Tuesday, September 24, 2013

Original Pancake House, Seoul

Original Pancake House
523-20 Sinsa-Dong, Gangnam-Gu, Seoul

Telephone: 02.511.7481

서울시 강남구 신시동 523-20

Monday - Friday: 11 am to 10 pm
Saturday - Sunday: 8 am to 10 pm

The Original Pancake House is a restaurant chain that started in Portland, Oregon, which obviously prides itself on its pancakes. It's located in Sinsa-dong (sometimes spelled Shinsa-dong), a dong* in Seoul.

I was in Seoul and have been missing American food something fierce, so a friend took pity on me and took me to have breakfast for dinner, which I always love. I have a strange love affair with eggs, I must say- my best friend hates eggs and refers to them as dead baby chickens, but even that didn't make me love eggs any less.

Wow, weird tangent. This is what happens when I blog so infrequently that I forget how to keep my train of though focused. The Original Pancake House is located just off Garosugil ("Garosu" (가로수) means tree-lined and "gil" (길) means street, which is appropriate because Garosugil is lined with gingko trees; I can't wait to go in the autumn when the gingko trees are all golden and pretty!). It's a bit hidden, but plenty of people were there when we stopped by.

I might have gotten a little carried away when I ordered (my buddy let me order, seeing as how he had no idea what to get), but we somehow still managed to eat everything on the table. The spirit of the food was American, but the execution was Korean- no pools of grease on the plates, the food arranged prettily, overly-attentive servers- very Korean.

An Italian omelette, which had garlic, onions, bell peppers, and ham wrapped around a ton of melty, oozy, gooey mozzarella cheese and topped with olives and marinara sauce. It was really good, though way too buttery for my taste. I guess they used butter to cook this thing rather than olive oil.

As you can see, the omelette was ginormous. There had to be at least six eggs in it, if not eight!

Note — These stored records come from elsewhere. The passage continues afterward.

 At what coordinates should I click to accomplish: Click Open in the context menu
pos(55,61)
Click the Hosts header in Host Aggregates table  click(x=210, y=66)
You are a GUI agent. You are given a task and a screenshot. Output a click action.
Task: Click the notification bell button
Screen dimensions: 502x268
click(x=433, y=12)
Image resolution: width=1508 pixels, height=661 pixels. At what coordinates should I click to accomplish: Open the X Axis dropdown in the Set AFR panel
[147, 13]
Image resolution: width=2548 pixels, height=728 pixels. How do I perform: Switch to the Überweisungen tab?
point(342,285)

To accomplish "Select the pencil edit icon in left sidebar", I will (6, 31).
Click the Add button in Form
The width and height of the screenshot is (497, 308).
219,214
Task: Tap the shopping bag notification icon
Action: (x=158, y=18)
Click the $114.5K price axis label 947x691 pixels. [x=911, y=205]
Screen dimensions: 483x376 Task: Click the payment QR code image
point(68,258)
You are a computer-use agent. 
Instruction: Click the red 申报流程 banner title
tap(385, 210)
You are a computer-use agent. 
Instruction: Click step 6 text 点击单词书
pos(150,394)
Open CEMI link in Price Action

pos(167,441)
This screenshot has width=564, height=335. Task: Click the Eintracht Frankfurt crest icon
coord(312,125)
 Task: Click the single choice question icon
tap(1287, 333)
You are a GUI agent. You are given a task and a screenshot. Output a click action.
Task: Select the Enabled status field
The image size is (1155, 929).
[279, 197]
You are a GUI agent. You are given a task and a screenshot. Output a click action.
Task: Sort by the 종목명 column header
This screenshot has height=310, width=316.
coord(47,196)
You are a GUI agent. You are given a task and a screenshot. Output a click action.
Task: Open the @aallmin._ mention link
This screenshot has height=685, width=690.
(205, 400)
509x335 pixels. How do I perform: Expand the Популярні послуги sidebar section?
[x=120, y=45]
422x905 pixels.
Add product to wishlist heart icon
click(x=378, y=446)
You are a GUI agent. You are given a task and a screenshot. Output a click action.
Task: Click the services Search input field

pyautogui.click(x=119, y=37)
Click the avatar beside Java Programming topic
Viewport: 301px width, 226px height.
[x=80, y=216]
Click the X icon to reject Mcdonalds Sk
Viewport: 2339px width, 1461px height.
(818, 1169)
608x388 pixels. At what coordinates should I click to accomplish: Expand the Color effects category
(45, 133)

At the edge of the photo are buttermilk pancakes, the traditional Original Pancake House staple. They were good ... I'm not a huge pancake fan, they're just ... cooked bread. I don't know. I don't love them, I don't hate them, they're just pancakes. These were fine, they were cooked well, and I used them as a delivery system for butter and syrup.

Salami hash with two over medium eggs. I've never seen hash made of salami before, just corned beef. It tasted a lot like corned beef hash. I like corned beef hash, so I liked this salami hash, but I wished there were more crispy bits. I like my hash fried a bit more, I suppose. Those crisped, charred bits are the best, but Koreans like perfectly formed hash, I suppose. The eggs were lovely- again with my love affair with eggs!

Potato pancakes. Really much too buttery! I know there's no such thing as too much butter, but there was too much butter here. They need to cook these things in a mix of butter and oil so it's less buttery. It was a shame, because these were otherwise really good. They came with a small dish of sour cream, which cut the butteriness a bit and which I appreciated because I really love sour cream. (The Korean friend was doubtful about the charms of sour cream, which meant more for me!)

Overall, thumbs up to the Original Pancake House for giving me my American grub fix while in Korea. Yum!

There are some big changes afoot for me. I'll be relocating from Ilsan to Seoul, to the Gangnam neighborhood (yes, "Gangnam Style"). I'm going to think of it as an opportunity to explore a whole new neighborhood in Korea. More Gangnam posts to come!

*dong (동), is not pronounced the way it's spelled. The "do" portion is pronounced like the beginning of "dough"-- Korean is such a tough language to Romanize! Dongs are neighborhoods here in Korea, usually about the size of five city blocks. They're the smallest administrative divisions and are used in conversation to refer to location. In LA, when someone asked where a new restaurant was, we'd either use the neighborhood- Mar Vista- or cross streets- Overland and Venice. In Korea, dongs are used in the same way. Whew. Enough Korean geography for now!